With so many highly intelligent peers in the field, comparison is common among medical professionals, which can lead to feelings of inadequacy and self doubt. The trouble is, these feelings, while completely normal, are hard for medical professionals to express. They don’t like to show vulnerability, so any feelings denoting weakness are pushed aside and a facade of strength and confidence is upheld. And because almost everyone around them is playing the same game, it’s even harder to find the confidence to break through the stigma and speak honestly.


Medical professionals are humans, prone to all of the normal feelings of humans. Society must begin to recognize that a medical professional who feels weak or insecure can still be exceptional in their career. Only then can we begin to create a field where these professionals can speak openly about their feelings, and seek the help they need to feel at peace within themselves.

What does it mean if you’re experiencing impostor syndrome?

Many medical professionals take impostor syndrome as a sign of weakness and an indication that they don’t “have what it takes” to make it in the field. 


This is untrue.


impostor syndrome is most common in high achievers, who have in fact earned the necessary credentials and approvals to qualify for their roles. 


impostor syndrome has often been linked to negative mental health, such as anxiety and depression, which is why it’s critical to seek help if you believe yourself to be experiencing it. 


When untreated, self-limiting thoughts can lead to self-limiting actions.

Methods for overcoming impostor syndrome


The desire to overcome impostor syndrome is incredibly admirable–it demonstrates a recognition that the outlook is not only unhealthy and challenging, it’s also inhibiting growth and happiness–something everyone is deserving of. 


There are many ways to overcome impostor syndrome but the right method will depend on the individual and the severity of their situation.

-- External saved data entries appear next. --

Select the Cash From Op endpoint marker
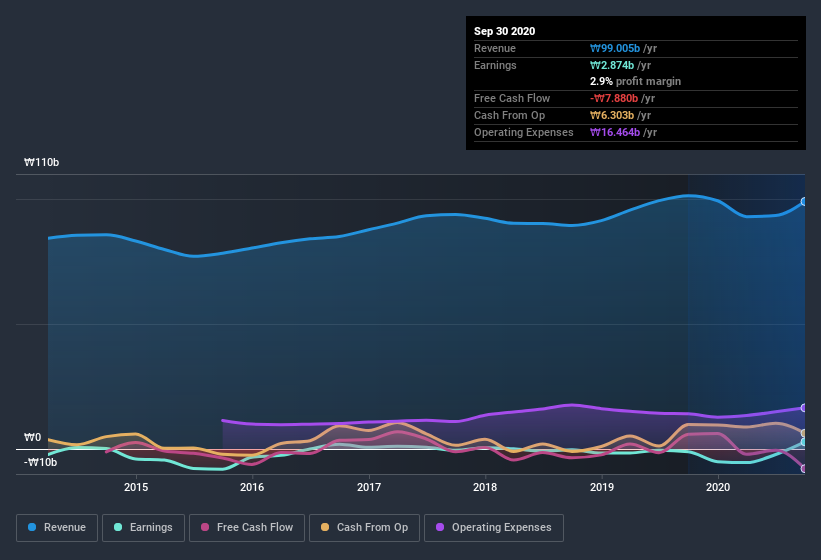The image size is (821, 560). [x=804, y=433]
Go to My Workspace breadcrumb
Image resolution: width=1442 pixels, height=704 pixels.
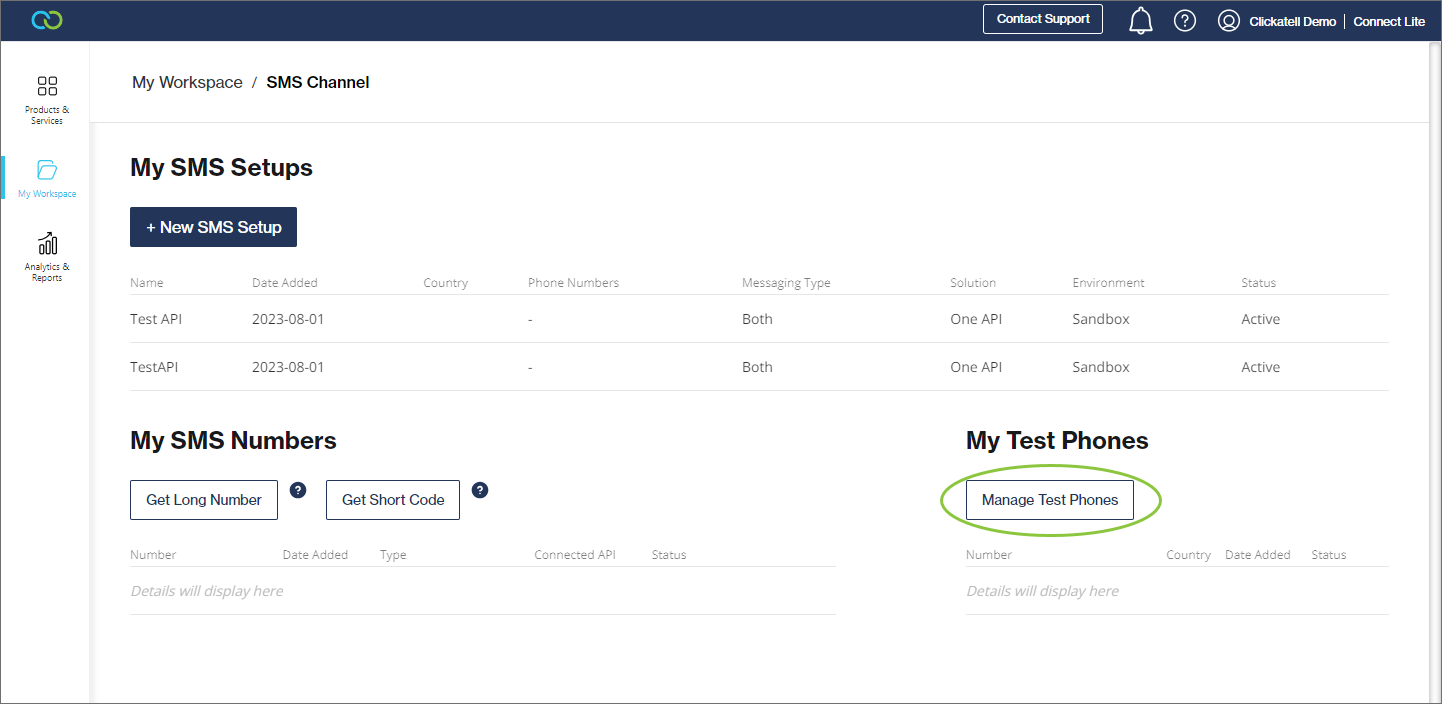coord(187,83)
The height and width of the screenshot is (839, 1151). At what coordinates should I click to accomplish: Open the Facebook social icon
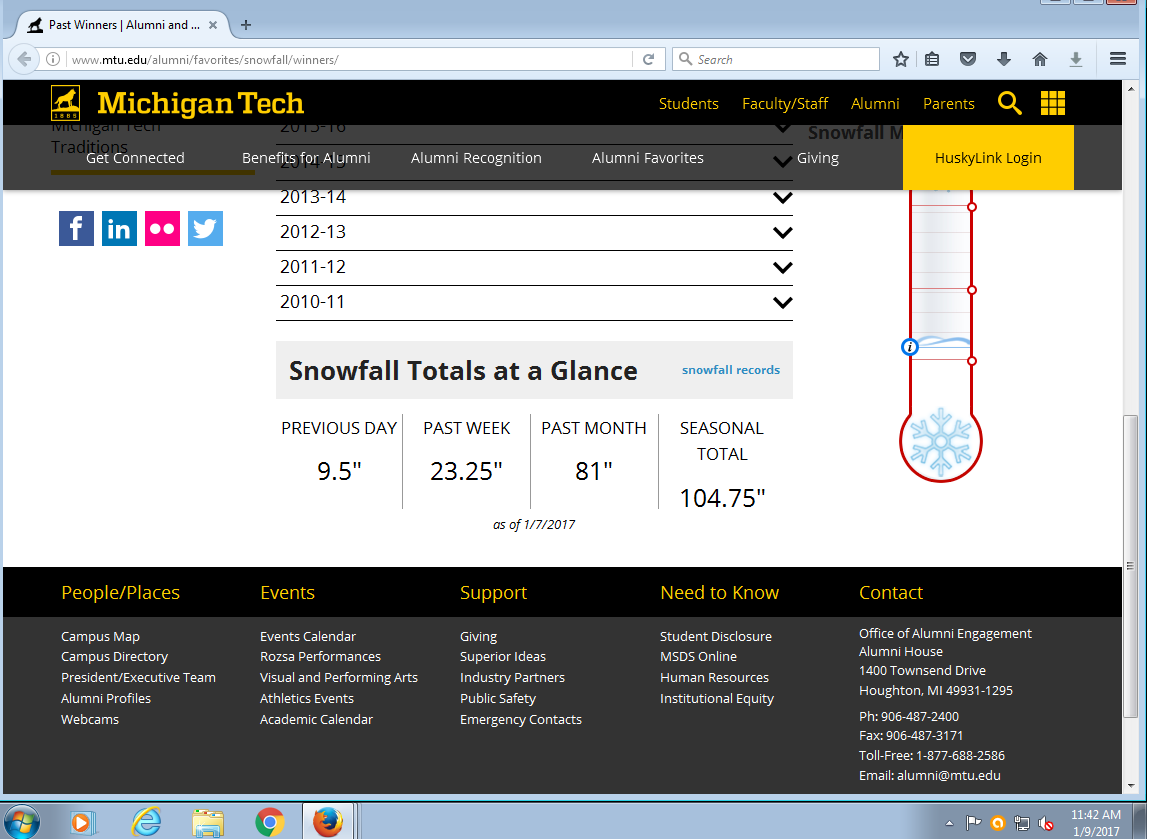pyautogui.click(x=76, y=229)
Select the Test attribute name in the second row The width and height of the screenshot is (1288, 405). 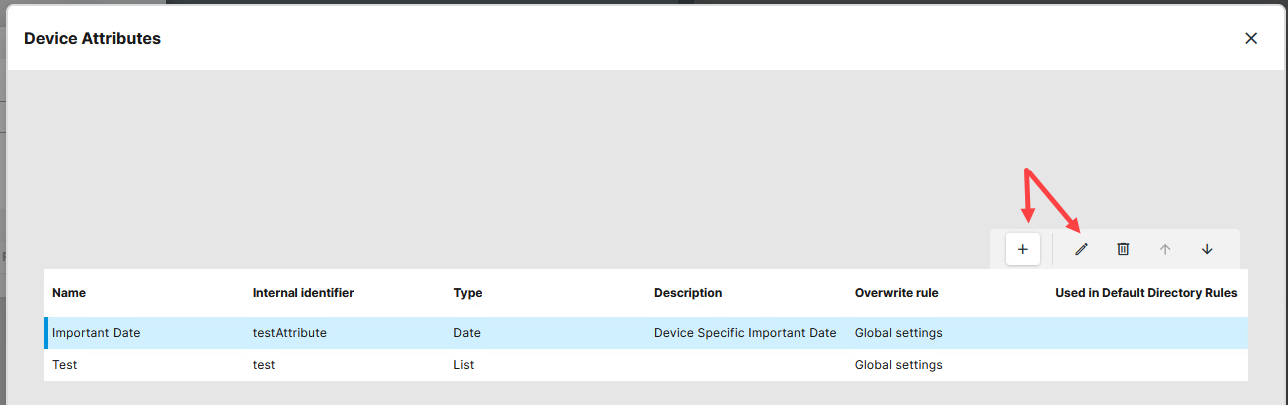click(x=65, y=365)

Seek constructive criticism

If you’re questioning your performance in your job, ask your colleagues for constructive feedback. Accept their guidance, develop areas they’ve outlined for you, and recognize the growth you achieve.

Internalize praise

When praise is given, believe it. Acknowledge the authority of the person recognizing you, and remind yourself of why you deserve it.


Practice self reflection

When thoughts of impostor syndrome rise up, it can help to reflect on situations where you did succeed and felt confident in your position. Self talk can be an important component of this as well. Repeating phrases confirming one’s education, experience, and skills can help to calm fears and affirm one’s ability.

Tune out the “shoulds”

When all we hear is “we should have this,” or “we should do that,” it can be hard to feel proud of our accomplishments that fall outside of those societal standards. Ignore the “shoulds” and instead focus on what feels right to you,

Define success and failure

Putting pen to paper and writing out what success looks like, and what failure looks like, can help frame where in fact you fall between the two. 

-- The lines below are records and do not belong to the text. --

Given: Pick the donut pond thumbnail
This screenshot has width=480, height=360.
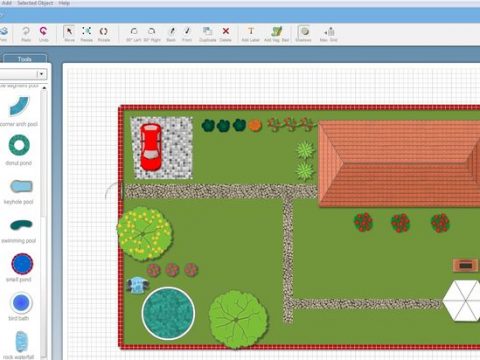Looking at the screenshot, I should pyautogui.click(x=19, y=145).
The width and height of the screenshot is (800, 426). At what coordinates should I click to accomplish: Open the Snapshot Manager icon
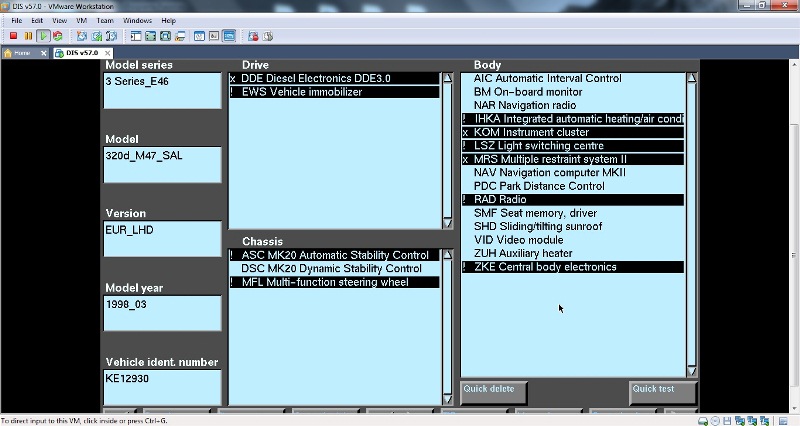[x=110, y=36]
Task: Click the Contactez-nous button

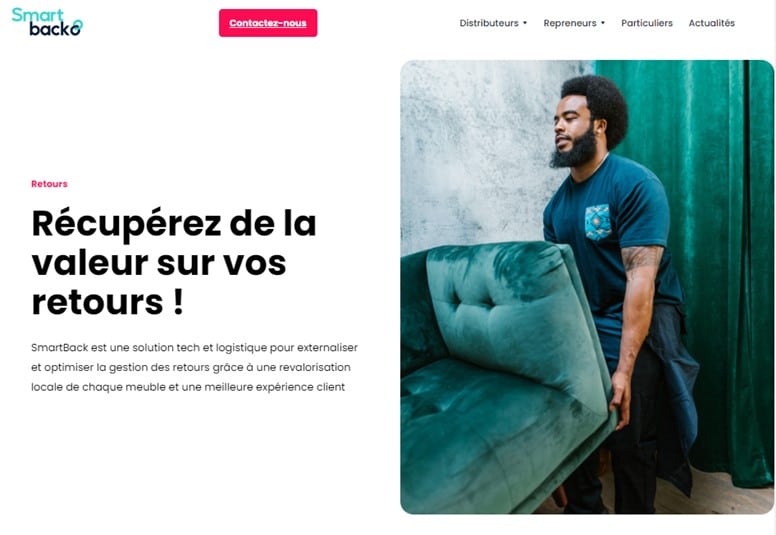Action: tap(268, 23)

While all of the above methods can be helpful for overcoming impostor syndrome, adopting these on your own can be challenging. This is where coaching can be a powerful tool. With regular coaching sessions, you can benefit from the guidance of a professional who will teach you the tools to overcome impostor syndrome and hold you accountable to using them. Having a support person who helps you commit to meeting your goals, helps prevent you from falling back into old thought patterns and behaviours, and offers ongoing encouragement, helps ensure that you do overcome impostor syndrome.


Life beyond impostor syndrome

Overcoming impostor syndrome is a process, especially as people continue to grow and develop their careers, but it can be managed. In new environments, with new pressures and surrounded by new people, it’s common for familiar feelings of impostor syndrome to return. But with the right tools, they won’t be allowed to take hold. 


The true benefit of coaching is the lasting tools an individual will always have at their disposal, to draw on no matter where they are and what they’re facing. Thanks to the tools learned in coaching, they’ll know what to do to alleviate feelings of impostor syndrome creeping in and know without a doubt the strength they carry within them.